_PASSAGE:_
————

Ankylosing Spondylitis (AS) is a chronic form of arthritis that falls into the category of the spondylarthropathies, or arthritis that affects primarily the spine. In people with AS, the joints and ligaments that allow normal movement of the back become inflamed, producing pain and stiffness, usually beginning in the lower back and often progressing into the upper spine, chest, and neck. As a result of this inflammation, the vertebrae may fuse, causing the spine to become rigid. Other joints such as the hips, shoulders, knees, or ankles may also be involved. AS typically begins in the low back and progresses up the spine to the neck. Deterioration of bone and cartilage can lead to fibrous tissue formation and eventual fusion or solidification of the spine or peripheral joints.
These inflammatory joint changes ultimately lead to fusion of the vertebral bodies, that is, ankylosis or stiffening of the spine.
Unfortunately, no treatment stops the progression of the disease. Management of arthritis is aimed toward delaying further deterioration by enforcing good posture, stretching, and, in some people, wearing braces and lightweight support. The pain and stiffness may be relieved by analgesics and non-steroidal anti-inflammatory drugs. Physical therapy also helps considerably to prevent a stooped posture as the spine begins to fuse. Surgery is rarely indicated to correct or stabilize extreme spine deformities due to AS.

————

_EXTRACTED ENTRIES:_
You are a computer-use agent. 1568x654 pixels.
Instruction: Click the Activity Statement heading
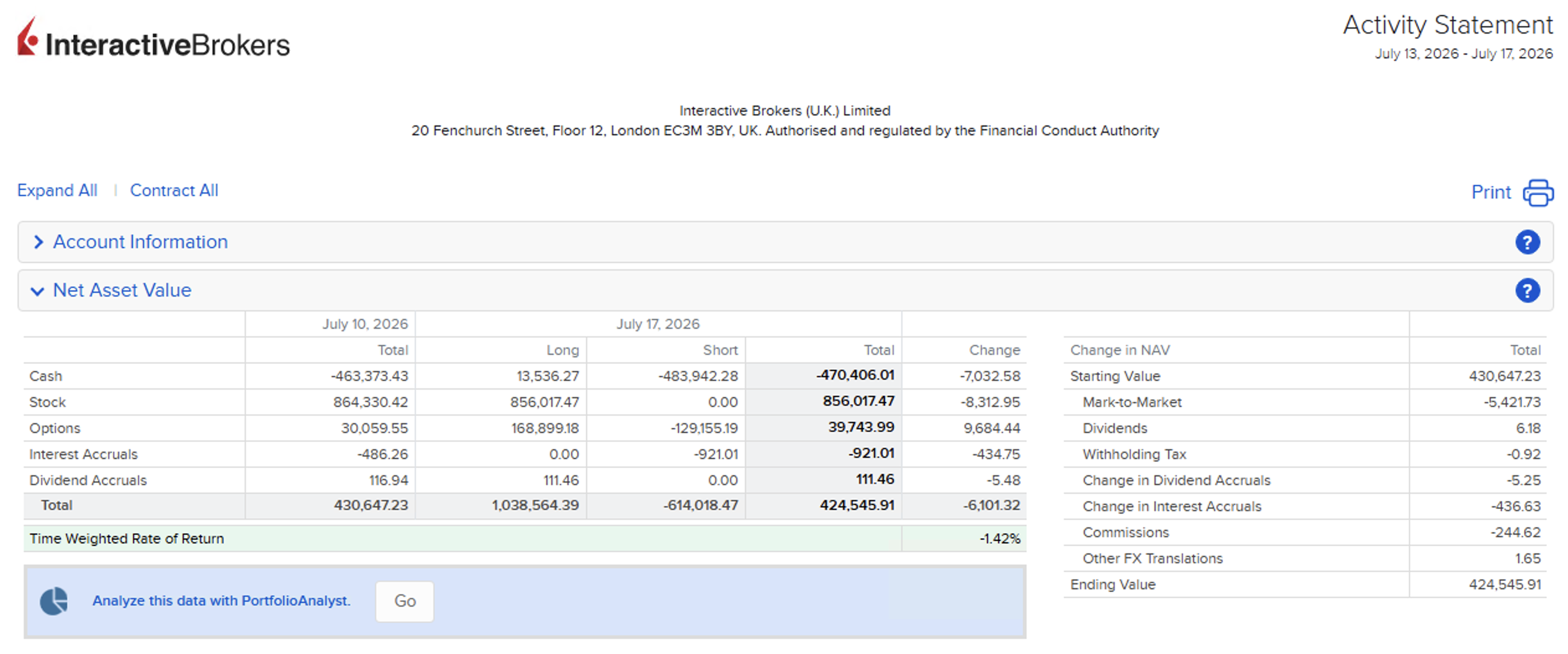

————

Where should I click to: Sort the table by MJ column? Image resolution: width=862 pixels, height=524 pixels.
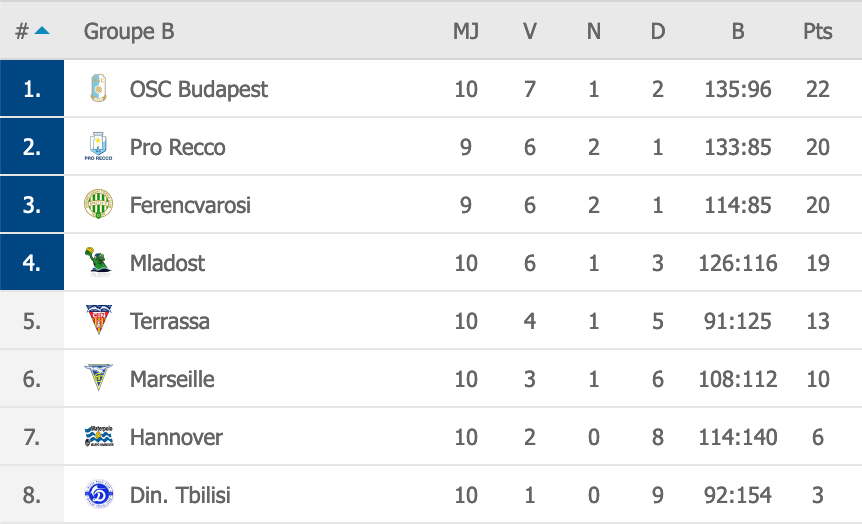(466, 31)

————

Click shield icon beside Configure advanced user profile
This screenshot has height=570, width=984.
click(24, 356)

————

_COMPLETE THE FOLLOWING:_
A. Answer these from the passage on ankylosing spondylitis:
(i) In what part of the back do the pain and stiffness usually begin?
(ii) Which two kinds of medication may relieve the pain and stiffness?
(iii) What does physical therapy help prevent?
B. Quote the ankylosing spondylitis passage word for word, starting at "These inflammatory joint" and ending at "deformities due to AS.".
The entries have no role here.

_RESPONSES:_
A.
(i) The lower back.
(ii) Analgesics and non-steroidal anti-inflammatory drugs.
(iii) A stooped posture as the spine begins to fuse.

B.
These inflammatory joint changes ultimately lead to fusion of the vertebral bodies, that is, ankylosis or stiffening of the spine.
Unfortunately, no treatment stops the progression of the disease. Management of arthritis is aimed toward delaying further deterioration by enforcing good posture, stretching, and, in some people, wearing braces and lightweight support. The pain and stiffness may be relieved by analgesics and non-steroidal anti-inflammatory drugs. Physical therapy also helps considerably to prevent a stooped posture as the spine begins to fuse. Surgery is rarely indicated to correct or stabilize extreme spine deformities due to AS.